● **Provided records**

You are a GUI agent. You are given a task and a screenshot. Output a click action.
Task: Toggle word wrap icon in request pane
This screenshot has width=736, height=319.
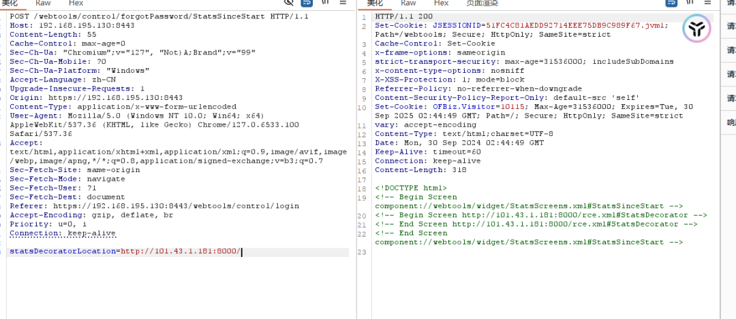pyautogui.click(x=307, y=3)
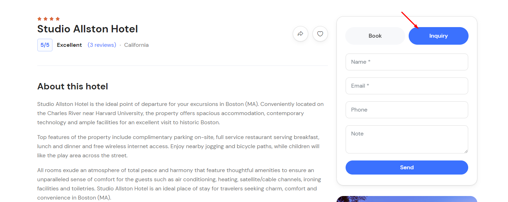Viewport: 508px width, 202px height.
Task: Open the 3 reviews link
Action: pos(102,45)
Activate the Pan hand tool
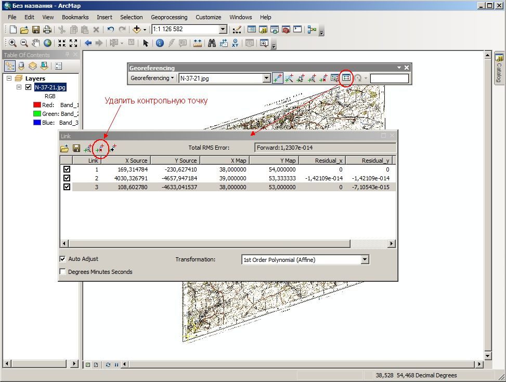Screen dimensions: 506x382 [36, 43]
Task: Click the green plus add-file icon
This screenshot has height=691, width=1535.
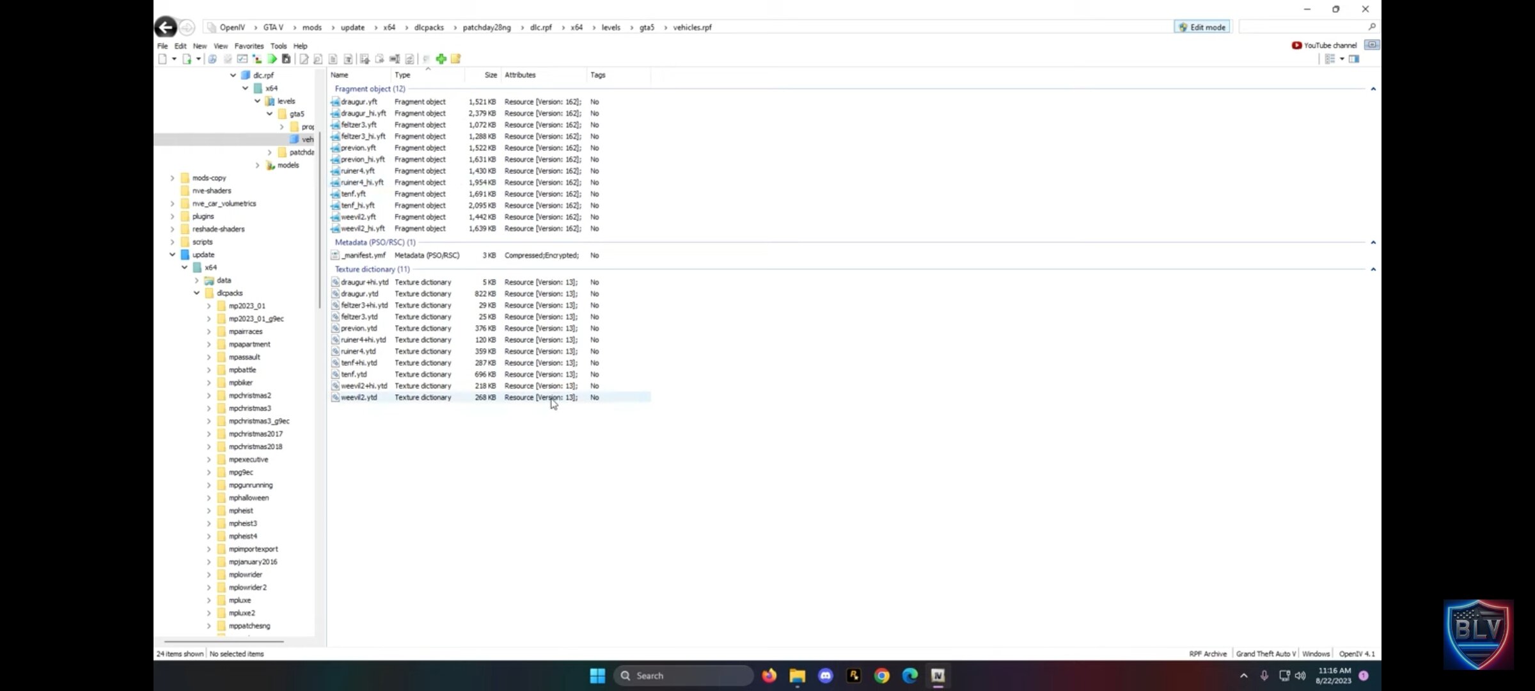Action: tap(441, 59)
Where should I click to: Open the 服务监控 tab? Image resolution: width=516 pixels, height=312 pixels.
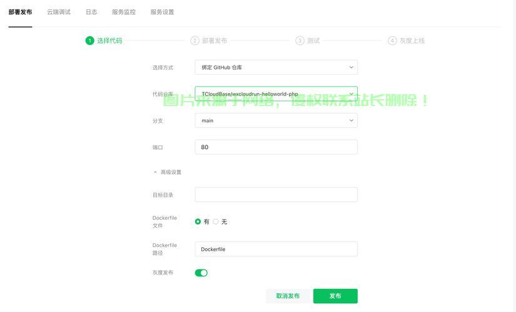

● **What you should do**
Write out every line of the entries above word for word, leaving out the pictures.

● **Response to the task**
You are a GUI agent. You are given a task and a screenshot. Output a click action.
Task: Toggle word wrap icon in request pane
This screenshot has width=736, height=319.
pyautogui.click(x=307, y=3)
Viewport: 508px width, 202px height.
Task: Open the 3 reviews link
Action: pos(102,45)
Activate the Pan hand tool
Screen dimensions: 506x382 [36, 43]
Task: Click the green plus add-file icon
This screenshot has height=691, width=1535.
Action: tap(441, 59)
Where should I click to: Open the 服务监控 tab? Image resolution: width=516 pixels, height=312 pixels.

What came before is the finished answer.